Documentaire écrit, filmé et monté par le cinéaste franco-irakien Abbas Fahdel (2016). Le film est composé de deux parties : « Avant la chute », tourné en 2002, et « Après la bataille », réalisé dans les semaines qui ont suivi l’invasion et la chute de Saddam Hussein en 2003 ; durée totale : 5 h 34.
Abbas Fahdel s’explique : « Quand s’est précisée la menace d’une guerre, j’ai compris que l’Irak de ma jeunesse, celui que j’avais quitté pour venir étudier le cinéma à Paris, était en passe de disparaître. J’ai décidé d’y retourner avec une caméra, de filmer toutes les petites choses du quotidien pour les sauver de l’anéantissement. » Le film est donc une immersion directe dans la vie des proches du réalisateur. La première partie enchaîne les séquences intimistes, parfois surréalistes, comme celle des pendules rythmant le silence face aux gesticulations officielles à la télévision qu’on regarde le visage fermé. Il livre les subtilités d’une sociabilité mal connue en Europe : le repas de Muharram qu’on offre au voisinage, une balade dans le souk traditionnel de Shorja ou sur les berges de l’Euphrate. La caméra se focalise sur des visages en gros plan scandant le déroulé du film. Les sourires laissent place peu à peu à la tension et aux regards noircis d’angoisse jusqu’au claquement sec du coup de feu final. Fahdel poursuit : « J’étais également animé par une sorte de superstition : tant que je les filmais, rien ne pouvait leur arriver. Cela s’est d’ailleurs confirmé. Un mois après que j’ai arrêté de tourner, mon neveu Haidar, très présent dans le film, a été assassiné. Quelques mois plus tard, deux de ses cousins ont été tués à leur tour. »

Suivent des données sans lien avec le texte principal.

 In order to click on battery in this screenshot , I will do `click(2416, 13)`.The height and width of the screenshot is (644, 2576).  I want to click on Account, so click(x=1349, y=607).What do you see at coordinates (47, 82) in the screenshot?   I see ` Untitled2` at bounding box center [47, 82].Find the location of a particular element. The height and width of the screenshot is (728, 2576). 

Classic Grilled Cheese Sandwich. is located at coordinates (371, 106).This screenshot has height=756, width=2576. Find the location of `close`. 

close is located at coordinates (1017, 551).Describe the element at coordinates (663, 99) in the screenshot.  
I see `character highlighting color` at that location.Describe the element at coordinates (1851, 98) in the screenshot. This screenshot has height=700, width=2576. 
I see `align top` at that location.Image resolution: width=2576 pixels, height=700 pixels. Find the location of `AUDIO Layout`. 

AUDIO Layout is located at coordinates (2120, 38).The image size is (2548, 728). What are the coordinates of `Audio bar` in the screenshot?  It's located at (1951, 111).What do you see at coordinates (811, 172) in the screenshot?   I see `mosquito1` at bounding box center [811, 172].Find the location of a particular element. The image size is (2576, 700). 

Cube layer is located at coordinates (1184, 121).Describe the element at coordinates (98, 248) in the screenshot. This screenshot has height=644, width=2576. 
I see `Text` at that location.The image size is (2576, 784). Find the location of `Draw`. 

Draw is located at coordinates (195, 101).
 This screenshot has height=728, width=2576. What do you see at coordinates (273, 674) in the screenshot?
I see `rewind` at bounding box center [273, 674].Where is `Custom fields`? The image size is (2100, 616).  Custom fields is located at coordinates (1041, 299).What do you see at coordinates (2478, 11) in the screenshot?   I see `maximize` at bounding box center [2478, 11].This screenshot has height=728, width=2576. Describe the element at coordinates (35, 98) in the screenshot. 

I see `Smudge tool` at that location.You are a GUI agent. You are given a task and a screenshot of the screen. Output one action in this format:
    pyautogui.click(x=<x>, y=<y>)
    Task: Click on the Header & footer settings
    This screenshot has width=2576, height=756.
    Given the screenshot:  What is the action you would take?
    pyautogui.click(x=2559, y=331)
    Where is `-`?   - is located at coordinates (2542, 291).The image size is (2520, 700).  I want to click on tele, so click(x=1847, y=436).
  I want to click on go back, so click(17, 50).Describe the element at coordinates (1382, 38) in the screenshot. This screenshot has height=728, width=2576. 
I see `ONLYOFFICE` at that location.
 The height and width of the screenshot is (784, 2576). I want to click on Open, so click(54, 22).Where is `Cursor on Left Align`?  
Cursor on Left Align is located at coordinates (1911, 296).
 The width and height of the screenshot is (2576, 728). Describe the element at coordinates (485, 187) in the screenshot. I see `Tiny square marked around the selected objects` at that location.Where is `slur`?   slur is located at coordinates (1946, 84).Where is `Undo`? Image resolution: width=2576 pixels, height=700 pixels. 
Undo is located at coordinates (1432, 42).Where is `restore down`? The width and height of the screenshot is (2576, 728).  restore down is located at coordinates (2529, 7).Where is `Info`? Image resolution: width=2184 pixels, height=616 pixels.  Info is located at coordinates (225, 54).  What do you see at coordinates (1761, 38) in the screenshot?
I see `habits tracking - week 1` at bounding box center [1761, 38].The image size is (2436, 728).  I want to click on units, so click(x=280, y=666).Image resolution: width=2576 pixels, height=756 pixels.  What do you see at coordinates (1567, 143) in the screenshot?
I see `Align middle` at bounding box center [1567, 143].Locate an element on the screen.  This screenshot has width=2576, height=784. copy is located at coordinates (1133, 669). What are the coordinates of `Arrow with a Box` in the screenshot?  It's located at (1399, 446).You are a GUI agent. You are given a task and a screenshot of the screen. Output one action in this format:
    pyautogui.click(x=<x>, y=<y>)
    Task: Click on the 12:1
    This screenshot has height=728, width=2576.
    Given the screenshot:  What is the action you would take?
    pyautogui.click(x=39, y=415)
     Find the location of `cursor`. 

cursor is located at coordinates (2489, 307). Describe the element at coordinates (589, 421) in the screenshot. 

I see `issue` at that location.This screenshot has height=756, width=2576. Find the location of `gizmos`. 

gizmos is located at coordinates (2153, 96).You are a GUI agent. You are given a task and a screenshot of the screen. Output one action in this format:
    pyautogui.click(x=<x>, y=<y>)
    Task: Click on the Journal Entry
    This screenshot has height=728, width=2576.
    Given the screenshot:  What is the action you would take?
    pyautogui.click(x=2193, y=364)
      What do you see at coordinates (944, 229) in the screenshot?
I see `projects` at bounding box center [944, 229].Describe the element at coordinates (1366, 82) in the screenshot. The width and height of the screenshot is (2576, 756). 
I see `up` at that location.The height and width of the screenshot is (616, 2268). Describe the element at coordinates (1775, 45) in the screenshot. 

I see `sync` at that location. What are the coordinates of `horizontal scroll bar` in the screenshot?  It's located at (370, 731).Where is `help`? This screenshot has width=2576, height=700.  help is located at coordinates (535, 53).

Après la bataille, la caméra plonge au cœur des destructions dans Bagdad. Dans une tragique mise en abyme qui évoque la célèbre photo du conservateur du musée national assis, en pleurs, au milieu d’une salle saccagée, l’une des séquences filme le Studio Rachid, Centre national du cinéma, vandalisé. L’acteur Sami Kaftan y découvre en direct les centaines de mètres de pellicules ravagées et déclame un texte tandis que sa silhouette s’efface peu à peu au milieu des décombres. Jean Rouch disait que pour faire un bon film d’ethnographie, il faut être bon ethnologue mais aussi bon cinéaste, car les images doivent pouvoir parler d’elles-mêmes. Or les deux exigent une approche patiente et délicate de la culture de l’autre. Ici, le regard du cinéaste est structuré par l’exil, donc l’expérience de l’altérité, mais sur une réalité qui est aussi la sienne. Serge Daney avait décrit la guerre de 1991 comme la première guerre sans images : ce film offre un contrechamp, à la fois personnel et sans filtre, à la seconde guerre du Golfe.